Foto: APA / Herbert Neubauer

STANDARD: Wir schreiben 2015, und Oberösterreich gönnt sich einen reinen Männerverein als Landesregierung. Was sagen Sie dazu?

Maria Rauch-Kallat: Das ist einmal mehr der Beweis, dass es seit einigen Jahren einen richtigen Backlash gibt, dass das Jahrtausend der Frau nicht die Erwartungen erfüllt, die alle an diese neue Zeit gestellt haben.

STANDARD: Wie hätte man das Problem mit "der Frau" in der Landesregierung politisch moderieren sollen? Landeshauptmann Josef Pühringer hätte ja zum Beispiel sagen können: Die einzige Frau in meinem Team ist fix, weil ich das gesellschaftspolitisch so haben will.

Rauch-Kallat: Das wäre für mich eine ganz logische Konsequenz gewesen und ich hätte das auch erwartet, weil Landesrätin Doris Hummer nicht nur gute Arbeit geleistet hat, sondern auch hochanerkannt war und ganz wichtige Themenfelder in ihrem Ressort hatte, zusätzlich zu den Frauen auch Wissenschaft und Bildung.

STANDARD: Apropos frauenpolitischer Backlash: Welche Verantwortung würden Sie da Ihrer eigenen Partei, der ÖVP, zuschreiben?

▸ **IHRE AUFGABE**: Schreiben Sie den Interviewauszug über die reine Männerregierung in Oberösterreich vollständig und wortgetreu ab.

▸ **VORLIEGENDE DATENSÄTZE**:
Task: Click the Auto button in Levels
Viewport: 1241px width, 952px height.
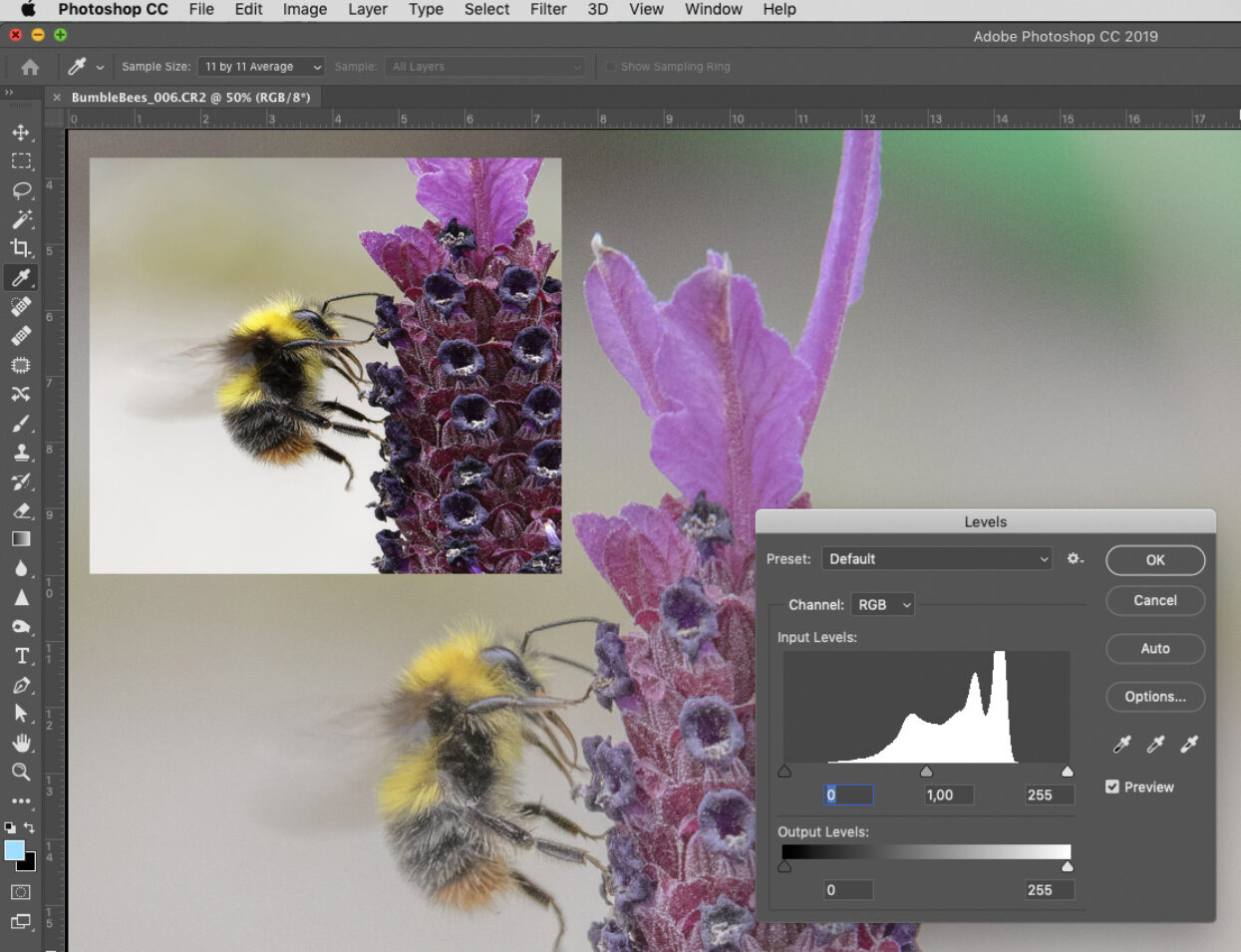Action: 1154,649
--
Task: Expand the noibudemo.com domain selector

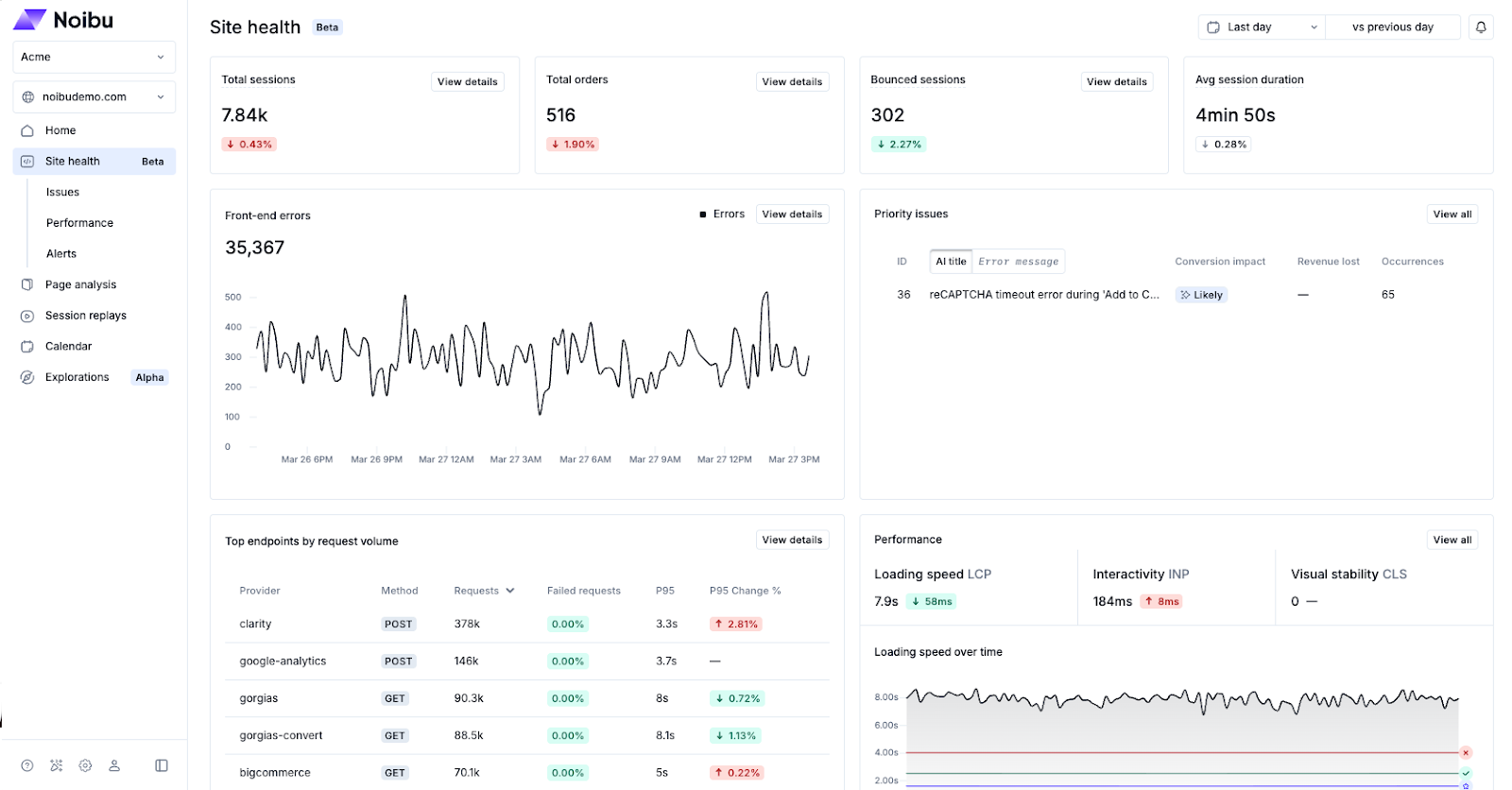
==
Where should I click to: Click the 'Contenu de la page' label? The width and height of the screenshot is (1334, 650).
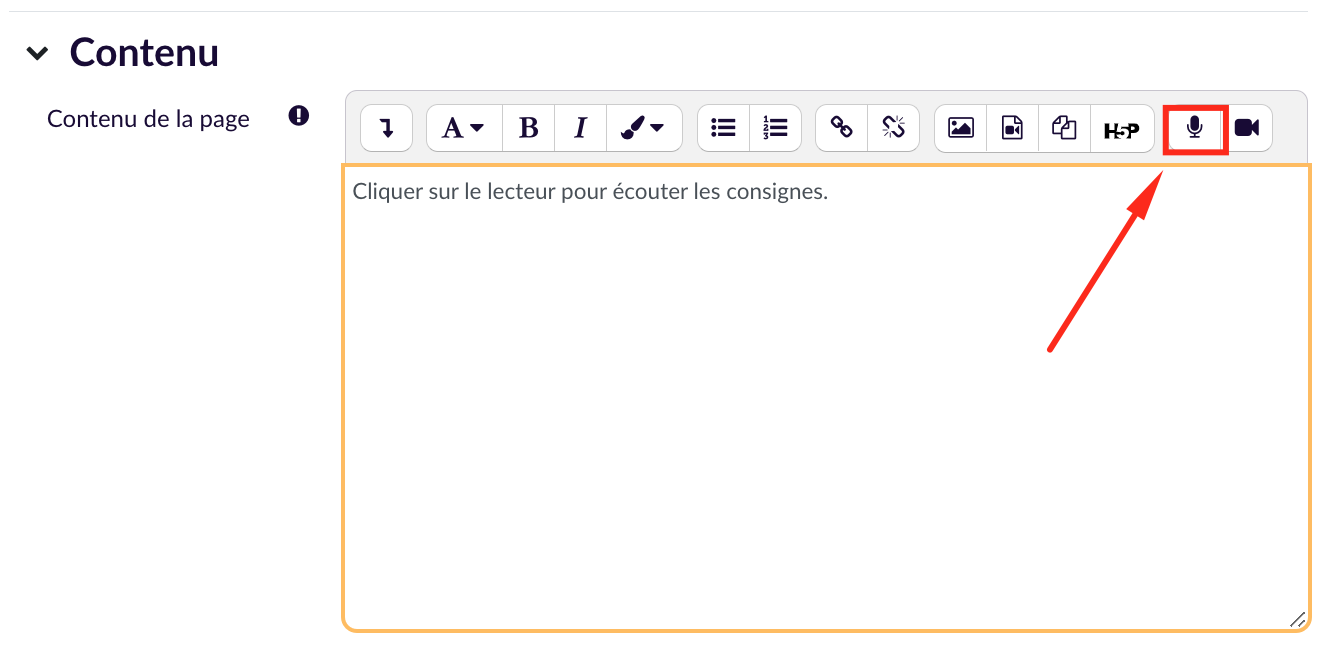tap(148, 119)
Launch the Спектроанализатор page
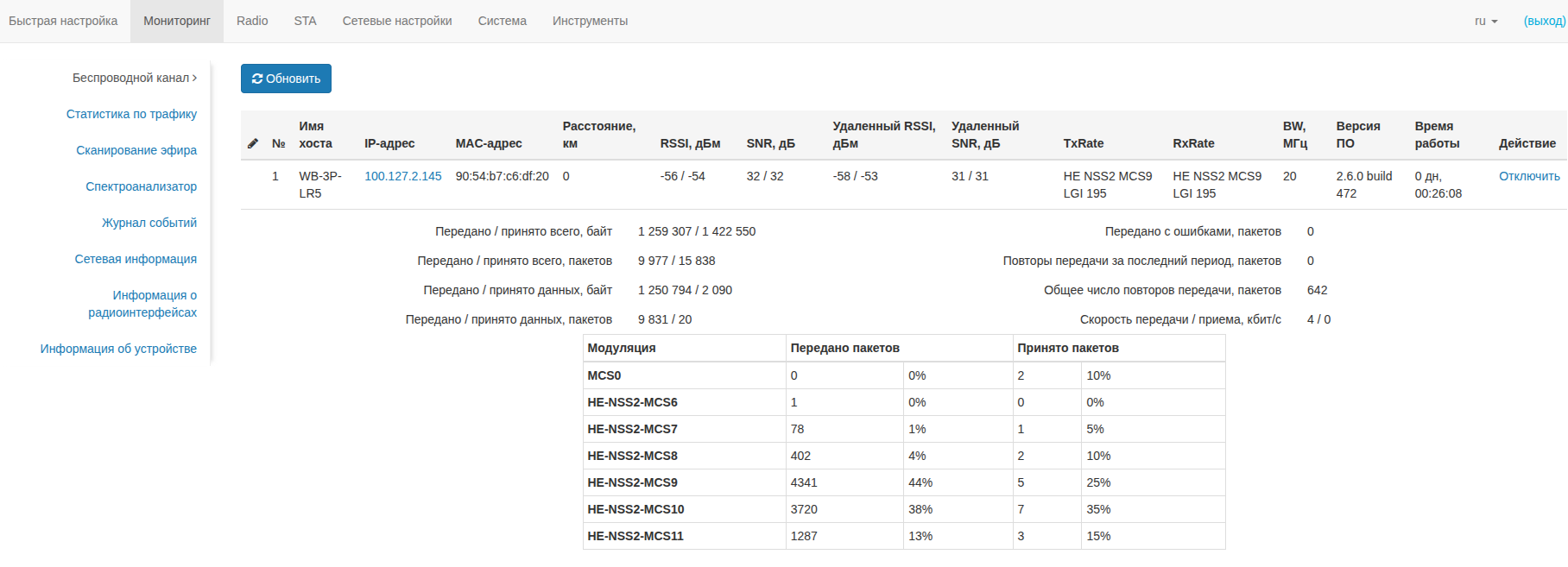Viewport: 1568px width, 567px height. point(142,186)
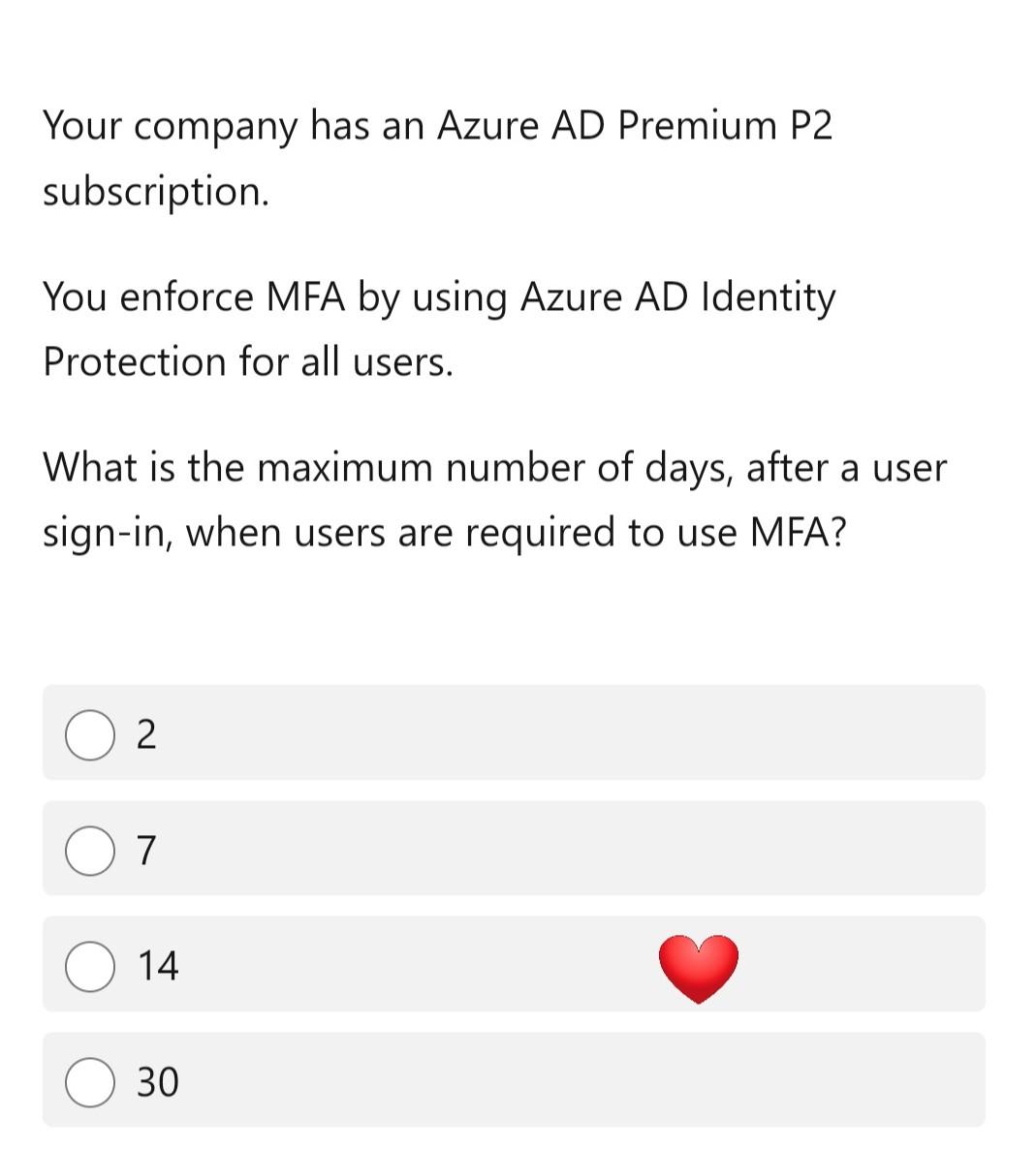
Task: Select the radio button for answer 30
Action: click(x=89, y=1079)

▸ **ANTWORT**:
Foto: APA / Herbert Neubauer

STANDARD: Wir schreiben 2015, und Oberösterreich gönnt sich einen reinen Männerverein als Landesregierung. Was sagen Sie dazu?

Maria Rauch-Kallat: Das ist einmal mehr der Beweis, dass es seit einigen Jahren einen richtigen Backlash gibt, dass das Jahrtausend der Frau nicht die Erwartungen erfüllt, die alle an diese neue Zeit gestellt haben.

STANDARD: Wie hätte man das Problem mit "der Frau" in der Landesregierung politisch moderieren sollen? Landeshauptmann Josef Pühringer hätte ja zum Beispiel sagen können: Die einzige Frau in meinem Team ist fix, weil ich das gesellschaftspolitisch so haben will.

Rauch-Kallat: Das wäre für mich eine ganz logische Konsequenz gewesen und ich hätte das auch erwartet, weil Landesrätin Doris Hummer nicht nur gute Arbeit geleistet hat, sondern auch hochanerkannt war und ganz wichtige Themenfelder in ihrem Ressort hatte, zusätzlich zu den Frauen auch Wissenschaft und Bildung.

STANDARD: Apropos frauenpolitischer Backlash: Welche Verantwortung würden Sie da Ihrer eigenen Partei, der ÖVP, zuschreiben?